• [RECORDS FOR THE EXERCISE]
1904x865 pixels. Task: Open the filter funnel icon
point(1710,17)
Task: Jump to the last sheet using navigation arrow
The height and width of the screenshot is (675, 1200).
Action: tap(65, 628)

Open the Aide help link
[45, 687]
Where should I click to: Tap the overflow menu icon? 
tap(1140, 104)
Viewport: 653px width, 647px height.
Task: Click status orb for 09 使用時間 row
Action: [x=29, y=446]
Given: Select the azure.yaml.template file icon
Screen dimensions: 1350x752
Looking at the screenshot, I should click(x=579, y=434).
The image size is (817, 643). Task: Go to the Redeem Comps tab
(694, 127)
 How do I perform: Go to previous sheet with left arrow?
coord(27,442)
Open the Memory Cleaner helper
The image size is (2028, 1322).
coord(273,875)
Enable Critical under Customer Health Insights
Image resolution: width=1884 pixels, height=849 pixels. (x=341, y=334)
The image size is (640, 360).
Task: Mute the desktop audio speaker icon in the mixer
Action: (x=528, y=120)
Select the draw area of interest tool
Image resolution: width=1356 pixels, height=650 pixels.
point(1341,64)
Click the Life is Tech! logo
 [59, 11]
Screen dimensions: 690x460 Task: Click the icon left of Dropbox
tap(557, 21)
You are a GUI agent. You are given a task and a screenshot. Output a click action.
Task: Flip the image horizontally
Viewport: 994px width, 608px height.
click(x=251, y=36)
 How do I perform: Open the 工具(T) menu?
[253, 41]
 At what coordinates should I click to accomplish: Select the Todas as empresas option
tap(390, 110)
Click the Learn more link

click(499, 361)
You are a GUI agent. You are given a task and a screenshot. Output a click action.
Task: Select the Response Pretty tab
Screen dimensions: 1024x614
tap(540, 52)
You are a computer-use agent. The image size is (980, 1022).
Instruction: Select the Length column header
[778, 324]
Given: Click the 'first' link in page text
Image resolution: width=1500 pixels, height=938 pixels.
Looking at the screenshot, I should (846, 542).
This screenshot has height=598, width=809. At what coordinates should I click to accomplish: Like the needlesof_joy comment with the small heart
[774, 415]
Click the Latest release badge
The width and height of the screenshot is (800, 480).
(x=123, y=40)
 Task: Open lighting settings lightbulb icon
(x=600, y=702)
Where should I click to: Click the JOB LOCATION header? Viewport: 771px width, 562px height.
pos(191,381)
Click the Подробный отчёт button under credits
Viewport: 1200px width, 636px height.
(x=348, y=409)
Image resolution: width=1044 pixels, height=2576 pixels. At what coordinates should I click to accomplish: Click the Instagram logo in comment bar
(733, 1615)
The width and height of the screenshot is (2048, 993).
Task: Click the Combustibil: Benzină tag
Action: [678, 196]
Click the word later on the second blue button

• [TO DO]
After reading the listing, write out every line of it exactly.

• [REPLY TO THE EXERCISE]
1904x865 pixels. Task: Open the filter funnel icon
point(1710,17)
Task: Jump to the last sheet using navigation arrow
The height and width of the screenshot is (675, 1200).
Action: tap(65, 628)

Open the Aide help link
[45, 687]
Where should I click to: Tap the overflow menu icon? 
tap(1140, 104)
Viewport: 653px width, 647px height.
Task: Click status orb for 09 使用時間 row
Action: [x=29, y=446]
Given: Select the azure.yaml.template file icon
Screen dimensions: 1350x752
Looking at the screenshot, I should click(x=579, y=434).
The image size is (817, 643). Task: Go to the Redeem Comps tab
(694, 127)
 How do I perform: Go to previous sheet with left arrow?
coord(27,442)
Open the Memory Cleaner helper
The image size is (2028, 1322).
coord(273,875)
Enable Critical under Customer Health Insights
Image resolution: width=1884 pixels, height=849 pixels. (x=341, y=334)
The image size is (640, 360).
Task: Mute the desktop audio speaker icon in the mixer
Action: (x=528, y=120)
Select the draw area of interest tool
Image resolution: width=1356 pixels, height=650 pixels.
point(1341,64)
Click the Life is Tech! logo
 [59, 11]
Screen dimensions: 690x460 Task: Click the icon left of Dropbox
tap(557, 21)
You are a GUI agent. You are given a task and a screenshot. Output a click action.
Task: Flip the image horizontally
Viewport: 994px width, 608px height.
click(x=251, y=36)
 How do I perform: Open the 工具(T) menu?
[253, 41]
 At what coordinates should I click to accomplish: Select the Todas as empresas option
tap(390, 110)
Click the Learn more link

click(499, 361)
You are a GUI agent. You are given a task and a screenshot. Output a click action.
Task: Select the Response Pretty tab
Screen dimensions: 1024x614
tap(540, 52)
You are a computer-use agent. The image size is (980, 1022).
Instruction: Select the Length column header
[778, 324]
Given: Click the 'first' link in page text
Image resolution: width=1500 pixels, height=938 pixels.
Looking at the screenshot, I should (846, 542).
This screenshot has height=598, width=809. At what coordinates should I click to accomplish: Like the needlesof_joy comment with the small heart
[774, 415]
Click the Latest release badge
The width and height of the screenshot is (800, 480).
(x=123, y=40)
 Task: Open lighting settings lightbulb icon
(x=600, y=702)
Where should I click to: Click the JOB LOCATION header? Viewport: 771px width, 562px height.
pos(191,381)
Click the Подробный отчёт button under credits
Viewport: 1200px width, 636px height.
(x=348, y=409)
Image resolution: width=1044 pixels, height=2576 pixels. At what coordinates should I click to accomplish: Click the Instagram logo in comment bar
(733, 1615)
The width and height of the screenshot is (2048, 993).
Task: Click the Combustibil: Benzină tag
Action: [678, 196]
Click the word later on the second blue button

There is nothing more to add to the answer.